L’éviction et l’arrestation de Hamid Melzi, gardien du sanctuaire de la nomenklatura, ont remis sous la lumière dense d’Alger les privilèges accordés aux “commis” et “obligés” du système « réfugiés » en bonne partie à Club des Pins.
L’ancien village touristique qui tient son nom de la forêt des pins proche a commencé sous Chadli à perdre ses locataires saisonniers pour voir ses chalets et bungalows livrés à des occupants permanents alléchés l’iode, le sable fin et les loyers dérisoires.
Quand en 1992, les “soldats d’Allah” ont commencé à pourchasser les hauts cadres du pays, le Premier ministre Bélaïd Abdesselam décida d’en faire une résidence d’Etat pour les mettre à l’abri des sabres terroristes. Il délogea les vacanciers permanents qui, pour certains, ont laissé sur place de déplorables traces et installa ceux qui étaient en fonction pour maintenir à flot le fonctionnement des institutions.
Progressivement, le village touristique est devenu une enclave ultra sécurisée pour laquelle le visa d’accès est plus difficile à obtenir que le Schengen.
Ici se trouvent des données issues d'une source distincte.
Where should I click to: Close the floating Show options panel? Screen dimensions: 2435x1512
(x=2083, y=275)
L’antre de plus en plus verrouillée est accessible à des privilégiés vivant en majorité aux frais de l’Etat.
Elle est placée sous la surveillance d’un vigile devenu un coffre à secrets : Melzi connait les allées et venues des locataires, leurs visiteurs, les connexions entre les uns et les autres. Qu’importent les risques, une adresse à Club des Pins donne un sentiment de puissance et les heureux locataires croient même susciter des envies et de la jalousie. On appartient au pouvoir. Celui qui sait choyer ses obligés. Si et tant que les courtisans sont de plus en plus nombreux à vouloir rallier la tribu des copains et des coquins.
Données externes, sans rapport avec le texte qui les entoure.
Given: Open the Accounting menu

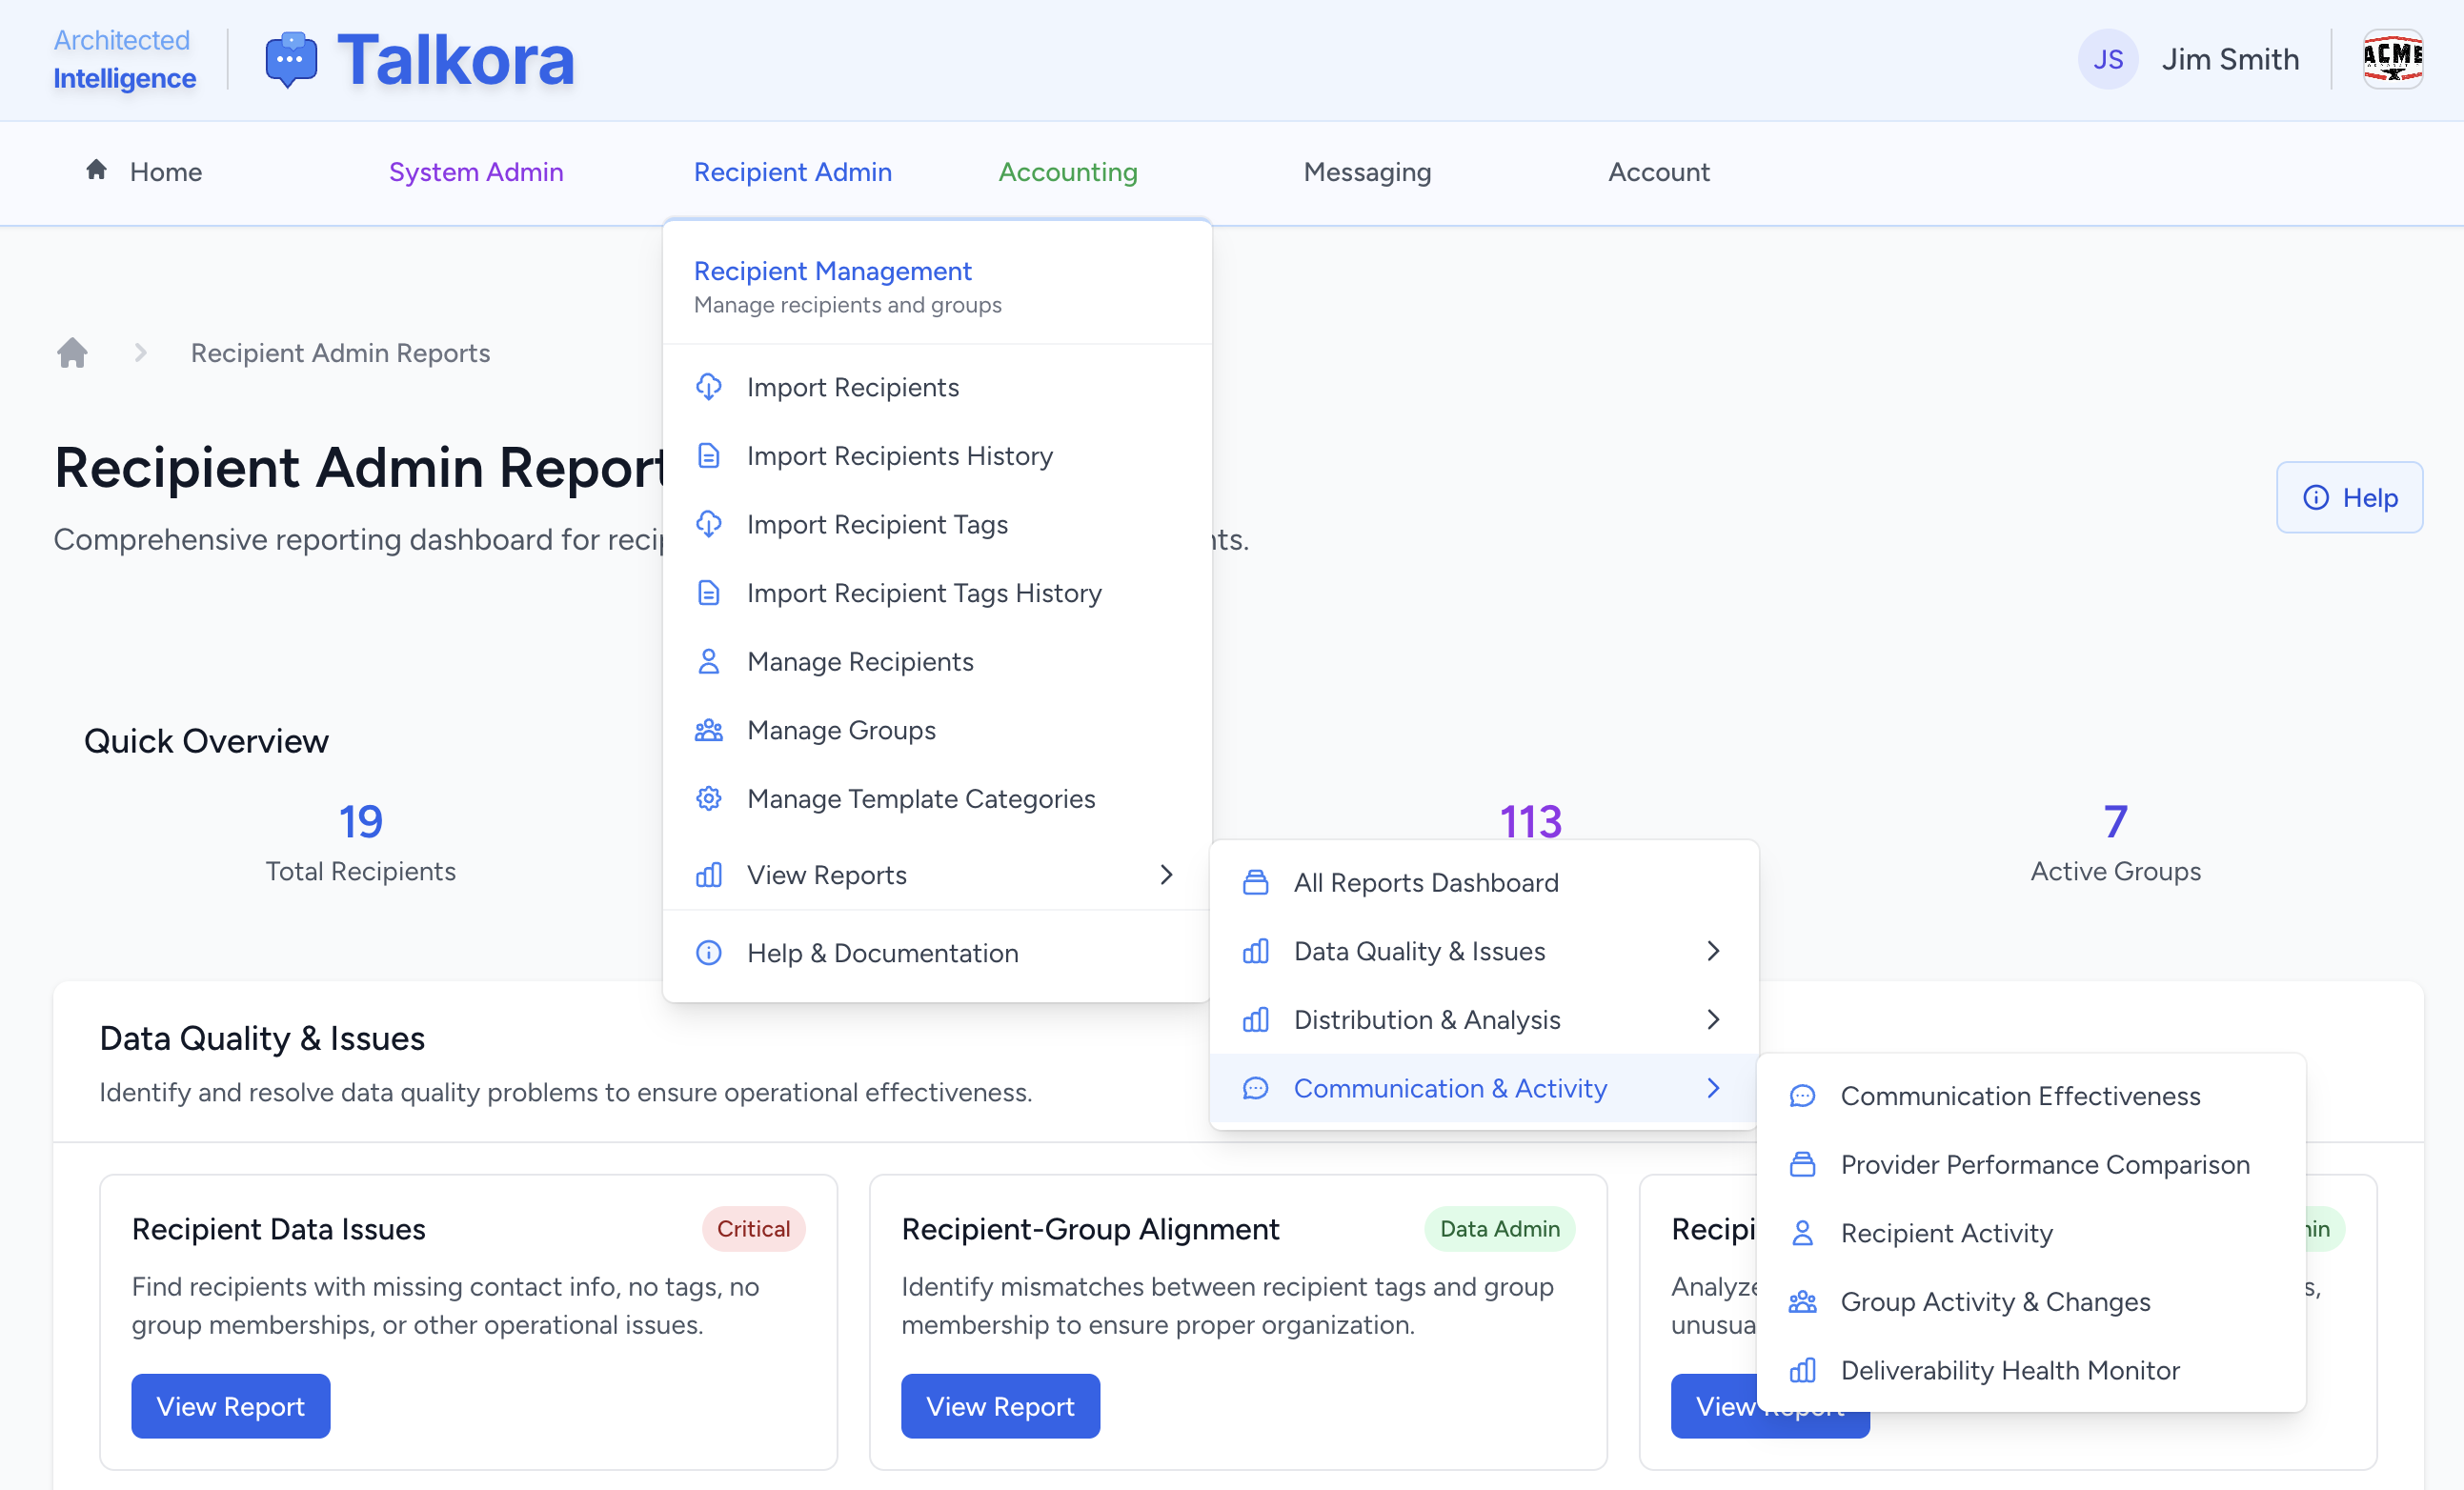Looking at the screenshot, I should [x=1068, y=172].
Dans l’art d’asservir, Bouteflika est un maître qui a su dépouiller bien des hommes et des femmes de leur dignité. En faire des “commis” au service d’un commettant. Non pas des hauts commis de l’Etat, un concept dont on ignore complètement le sens. Un haut commis de l’Etat est un haut fonctionnaire qui a un sens exceptionnel du service public, sacrifiant à cette mission les immenses privilèges qu’il peut acquérir dans le secteur privé. Pour nombre d’entre eux, ceux qui revendiquent ce statut en Algérie sont livrés à la déshérence quand un décret met fin à leurs fonctions. Ils vivent dans l’attente d’être rappelés et quand l’espoir fond, ils deviennent les grands contempteurs de leurs commettants.
Une adresse à Club des Pins n’est qu’un des nombreux privilèges accordés aux membres de la tribu. En dehors de l’enclave où les logements sont gracieusement équipés, les locataires ont aussi leurs résidences privées, villas ou appartements multiples.
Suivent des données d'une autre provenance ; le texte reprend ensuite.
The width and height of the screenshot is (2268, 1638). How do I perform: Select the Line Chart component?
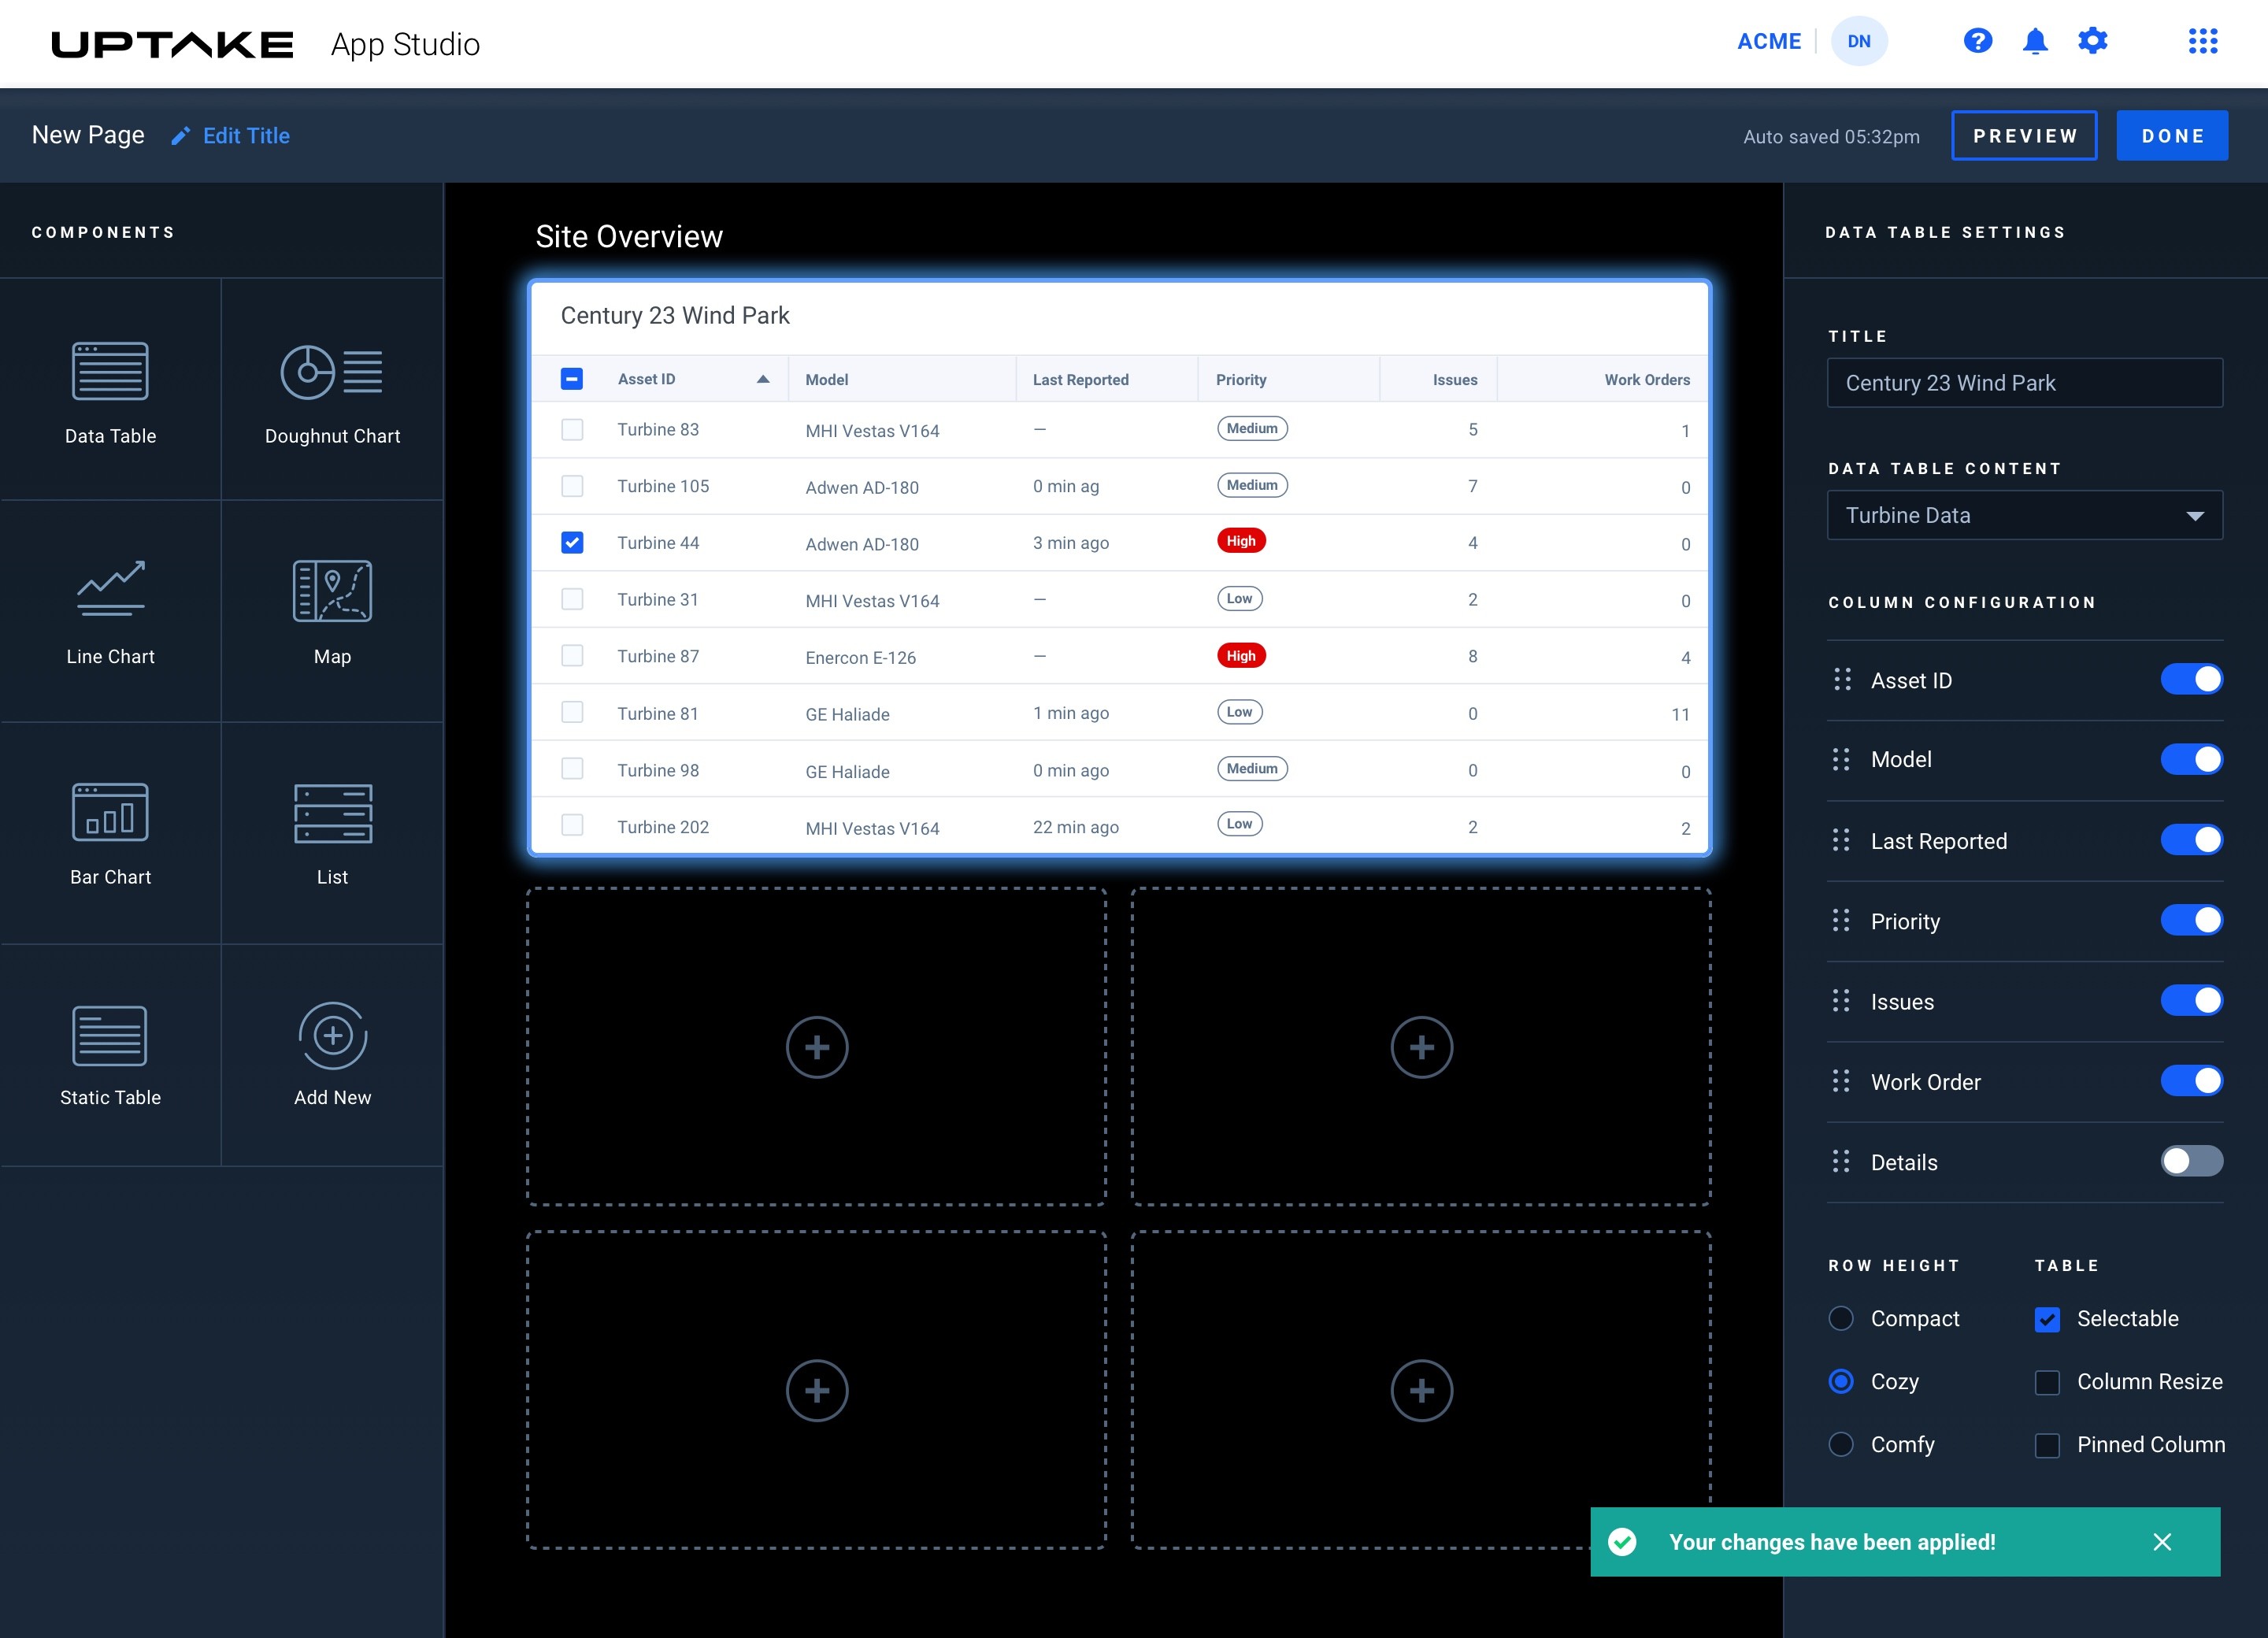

Les postes occupés ouvrent droit à des salaires non indexés sur le Smig, au véhicule de service avec chauffeur parfois, au permis de port d’arme, à l’immunité parlementaire ou au privilège de juridiction. Quand on est de la tribu, on n’est pas un justiciable ordinaire.
Le passeport diplomatique fait partie de la panoplie, accordé même aux membres de la famille pour leur permettre de voyager plus confortablement. Mais l’appartenance à la tribu c’est aussi l’adhésion au réseau d’affaires. L’accès est plus facile aux crédits bancaires, au foncier, au marché et à toutes les facilitations accordées aux investisseurs. Il est exceptionnel de trouver aujourd’hui un adhérent du Club (voyons les Premiers ministres) dont les enfants ou le conjoint n’a pas sa propre entreprise. De préférence dans l’importation ou la captation de marchés publics. Là où l’on n’a pas besoin de savoir-faire, mais juste de papa.